Признаки болезни Наташи состояли в том, что она мало ела, мало спала, кашляла и никогда не оживлялась. Доктора говорили, что больную нельзя оставлять без медицинской помощи, и поэтому в душном воздухе держали ее в городе. И лето 1812 года Ростовы не уезжали в деревню.
Несмотря на большое количество проглоченных пилюль, капель и порошков из баночек и коробочек, из которых madame Schoss, охотница до этих вещиц, собрала большую коллекцию, несмотря на отсутствие привычной деревенской жизни, молодость брала свое: горе Наташи начало покрываться слоем впечатлений прожитой жизни, оно перестало такой мучительной болью лежать ей на сердце, начинало становиться прошедшим, и Наташа стала физически оправляться.


Наташа была спокойнее, но не веселее. Она не только избегала всех внешних условий радости: балов, катанья, концертов, театра; но она ни разу не смеялась так, чтобы из за смеха ее не слышны были слезы. Она не могла петь. Как только начинала она смеяться или пробовала одна сама с собой петь, слезы душили ее: слезы раскаяния, слезы воспоминаний о том невозвратном, чистом времени; слезы досады, что так, задаром, погубила она свою молодую жизнь, которая могла бы быть так счастлива. Смех и пение особенно казались ей кощунством над ее горем. О кокетстве она и не думала ни раза; ей не приходилось даже воздерживаться. Она говорила и чувствовала, что в это время все мужчины были для нее совершенно то же, что шут Настасья Ивановна. Внутренний страж твердо воспрещал ей всякую радость. Да и не было в ней всех прежних интересов жизни из того девичьего, беззаботного, полного надежд склада жизни. Чаще и болезненнее всего вспоминала она осенние месяцы, охоту, дядюшку и святки, проведенные с Nicolas в Отрадном. Что бы она дала, чтобы возвратить хоть один день из того времени! Но уж это навсегда было кончено. Предчувствие не обманывало ее тогда, что то состояние свободы и открытости для всех радостей никогда уже не возвратится больше. Но жить надо было.

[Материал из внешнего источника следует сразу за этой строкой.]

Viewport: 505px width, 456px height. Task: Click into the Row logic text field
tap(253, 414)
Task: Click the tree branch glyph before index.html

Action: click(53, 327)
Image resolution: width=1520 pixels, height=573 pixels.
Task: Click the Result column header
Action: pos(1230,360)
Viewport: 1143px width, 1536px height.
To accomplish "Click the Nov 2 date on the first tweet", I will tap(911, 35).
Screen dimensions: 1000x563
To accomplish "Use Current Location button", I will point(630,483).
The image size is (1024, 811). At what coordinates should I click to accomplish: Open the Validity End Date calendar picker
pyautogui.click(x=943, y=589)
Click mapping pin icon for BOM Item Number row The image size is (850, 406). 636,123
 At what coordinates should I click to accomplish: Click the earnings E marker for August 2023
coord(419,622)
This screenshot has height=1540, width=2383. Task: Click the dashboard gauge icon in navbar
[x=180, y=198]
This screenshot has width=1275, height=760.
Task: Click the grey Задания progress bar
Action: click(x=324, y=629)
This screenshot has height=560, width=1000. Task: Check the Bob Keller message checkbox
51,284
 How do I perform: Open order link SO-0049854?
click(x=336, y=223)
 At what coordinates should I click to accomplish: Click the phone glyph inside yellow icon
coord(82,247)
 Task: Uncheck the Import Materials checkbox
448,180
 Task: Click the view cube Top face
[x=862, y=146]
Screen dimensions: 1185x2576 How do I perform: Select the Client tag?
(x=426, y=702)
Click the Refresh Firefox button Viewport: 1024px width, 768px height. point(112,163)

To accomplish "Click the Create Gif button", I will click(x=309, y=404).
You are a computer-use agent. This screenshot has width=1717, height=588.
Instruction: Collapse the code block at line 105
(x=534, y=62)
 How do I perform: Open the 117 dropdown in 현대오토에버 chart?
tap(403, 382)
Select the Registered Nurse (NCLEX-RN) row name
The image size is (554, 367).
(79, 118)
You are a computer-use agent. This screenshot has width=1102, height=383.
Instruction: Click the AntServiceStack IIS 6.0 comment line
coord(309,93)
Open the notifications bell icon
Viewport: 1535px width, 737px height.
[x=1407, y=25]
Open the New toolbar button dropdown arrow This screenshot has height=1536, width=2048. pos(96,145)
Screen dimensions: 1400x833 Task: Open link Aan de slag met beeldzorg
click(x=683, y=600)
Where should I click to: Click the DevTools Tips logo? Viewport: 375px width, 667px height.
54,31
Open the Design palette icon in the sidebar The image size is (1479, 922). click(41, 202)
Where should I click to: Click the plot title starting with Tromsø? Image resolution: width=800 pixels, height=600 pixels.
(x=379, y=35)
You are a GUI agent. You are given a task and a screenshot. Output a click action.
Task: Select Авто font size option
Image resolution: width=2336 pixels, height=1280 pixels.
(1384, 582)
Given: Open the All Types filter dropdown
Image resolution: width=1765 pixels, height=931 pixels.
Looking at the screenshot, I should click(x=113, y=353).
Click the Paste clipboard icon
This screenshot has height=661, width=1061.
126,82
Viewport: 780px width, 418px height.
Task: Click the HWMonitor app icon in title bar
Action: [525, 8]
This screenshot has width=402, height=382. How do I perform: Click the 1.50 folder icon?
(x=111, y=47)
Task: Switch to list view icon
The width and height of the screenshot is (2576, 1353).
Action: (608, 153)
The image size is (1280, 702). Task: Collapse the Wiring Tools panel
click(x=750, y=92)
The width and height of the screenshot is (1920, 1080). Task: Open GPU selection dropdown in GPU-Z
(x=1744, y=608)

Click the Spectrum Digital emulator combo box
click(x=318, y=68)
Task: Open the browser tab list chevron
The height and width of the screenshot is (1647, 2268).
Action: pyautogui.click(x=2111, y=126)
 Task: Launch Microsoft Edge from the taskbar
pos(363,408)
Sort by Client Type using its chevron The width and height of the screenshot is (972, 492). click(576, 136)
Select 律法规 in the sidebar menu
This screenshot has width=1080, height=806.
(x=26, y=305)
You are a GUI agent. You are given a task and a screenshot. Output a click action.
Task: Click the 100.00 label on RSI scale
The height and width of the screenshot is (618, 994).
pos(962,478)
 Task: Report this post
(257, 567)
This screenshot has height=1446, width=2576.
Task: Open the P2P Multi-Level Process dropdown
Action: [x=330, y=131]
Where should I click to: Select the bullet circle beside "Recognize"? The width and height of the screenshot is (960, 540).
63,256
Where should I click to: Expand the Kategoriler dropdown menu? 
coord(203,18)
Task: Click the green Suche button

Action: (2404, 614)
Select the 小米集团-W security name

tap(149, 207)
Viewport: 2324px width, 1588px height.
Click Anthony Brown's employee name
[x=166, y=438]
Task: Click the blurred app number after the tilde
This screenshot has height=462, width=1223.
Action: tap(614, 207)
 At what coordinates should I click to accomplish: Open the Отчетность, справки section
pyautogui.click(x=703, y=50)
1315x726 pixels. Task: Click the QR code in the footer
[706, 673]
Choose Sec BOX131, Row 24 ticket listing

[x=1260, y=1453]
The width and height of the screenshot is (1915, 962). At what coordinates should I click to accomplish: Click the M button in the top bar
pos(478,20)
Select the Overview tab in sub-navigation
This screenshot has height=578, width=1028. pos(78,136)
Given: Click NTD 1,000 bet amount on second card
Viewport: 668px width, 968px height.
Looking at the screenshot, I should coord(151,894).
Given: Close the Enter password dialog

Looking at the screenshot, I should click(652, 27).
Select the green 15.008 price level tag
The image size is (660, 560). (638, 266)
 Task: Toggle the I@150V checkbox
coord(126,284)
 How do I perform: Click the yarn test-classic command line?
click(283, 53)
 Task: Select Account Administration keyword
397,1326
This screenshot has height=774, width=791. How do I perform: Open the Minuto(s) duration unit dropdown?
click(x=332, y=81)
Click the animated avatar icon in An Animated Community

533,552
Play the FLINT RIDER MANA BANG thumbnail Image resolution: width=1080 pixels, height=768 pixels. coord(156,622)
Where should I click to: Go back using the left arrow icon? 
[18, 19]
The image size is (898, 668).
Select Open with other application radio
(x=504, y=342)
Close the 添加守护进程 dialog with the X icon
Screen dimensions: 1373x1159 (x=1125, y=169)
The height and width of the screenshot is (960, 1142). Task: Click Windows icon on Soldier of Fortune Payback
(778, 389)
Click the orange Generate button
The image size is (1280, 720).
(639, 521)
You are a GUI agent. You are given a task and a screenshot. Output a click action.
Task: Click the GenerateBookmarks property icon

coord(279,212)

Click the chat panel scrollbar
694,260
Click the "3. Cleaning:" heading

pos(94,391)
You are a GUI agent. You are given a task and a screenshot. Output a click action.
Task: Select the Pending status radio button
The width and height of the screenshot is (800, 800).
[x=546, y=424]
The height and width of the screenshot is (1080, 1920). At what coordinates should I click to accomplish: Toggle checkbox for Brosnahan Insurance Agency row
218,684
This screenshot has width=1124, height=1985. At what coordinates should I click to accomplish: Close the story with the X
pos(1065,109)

Ей отрадно было думать, что она не лучше, как она прежде думала, а хуже и гораздо хуже всех, всех, кто только есть на свете. Но этого мало было. Она знала это и спрашивала себя: «Что ж дальше?А дальше ничего не было. Не было никакой радости в жизни, а жизнь проходила. Наташа, видимо, старалась только никому не быть в тягость и никому не мешать, но для себя ей ничего не нужно было. Она удалялась от всех домашних, и только с братом Петей ей было легко. С ним она любила бывать больше, чем с другими; и иногда, когда была с ним с глазу на глаз, смеялась. Она почти не выезжала из дому и из приезжавших к ним рада была только одному Пьеру. Нельзя было нежнее, осторожнее и вместе с тем серьезнее обращаться, чем обращался с нею граф Безухов. Наташа Осссознательно чувствовала эту нежность обращения и потому находила большое удовольствие в его обществе. Но она даже не была благодарна ему за его нежность; ничто хорошее со стороны Пьера не казалось ей усилием. Пьеру, казалось, так естественно быть добрым со всеми, что не было никакой заслуги в его доброте. Иногда Наташа замечала смущение и неловкость Пьера в ее присутствии, в особенности, когда он хотел сделать для нее что нибудь приятное или когда он боялся, чтобы что нибудь в разговоре не навело Наташу на тяжелые воспоминания. Она замечала это и приписывала это его общей доброте и застенчивости, которая, по ее понятиям, таковая же, как с нею, должна была быть и со всеми. После тех нечаянных слов о том, что, ежели бы он был свободен, он на коленях бы просил ее руки и любви, сказанных в минуту такого сильного волнения для нее, Пьер никогда не говорил ничего о своих чувствах к Наташе; и для нее было очевидно, что те слова, тогда так утешившие ее, были сказаны, как говорятся всякие бессмысленные слова для утешения плачущего ребенка. Не оттого, что Пьер был женатый человек, но оттого, что Наташа чувствовала между собою и им в высшей степени ту силу нравственных преград – отсутствие которой она чувствовала с Kyрагиным, – ей никогда в голову не приходило, чтобы из ее отношений с Пьером могла выйти не только любовь с ее или, еще менее, с его стороны, но даже и тот род нежной, признающей себя, поэтической дружбы между мужчиной и женщиной, которой она знала несколько примеров.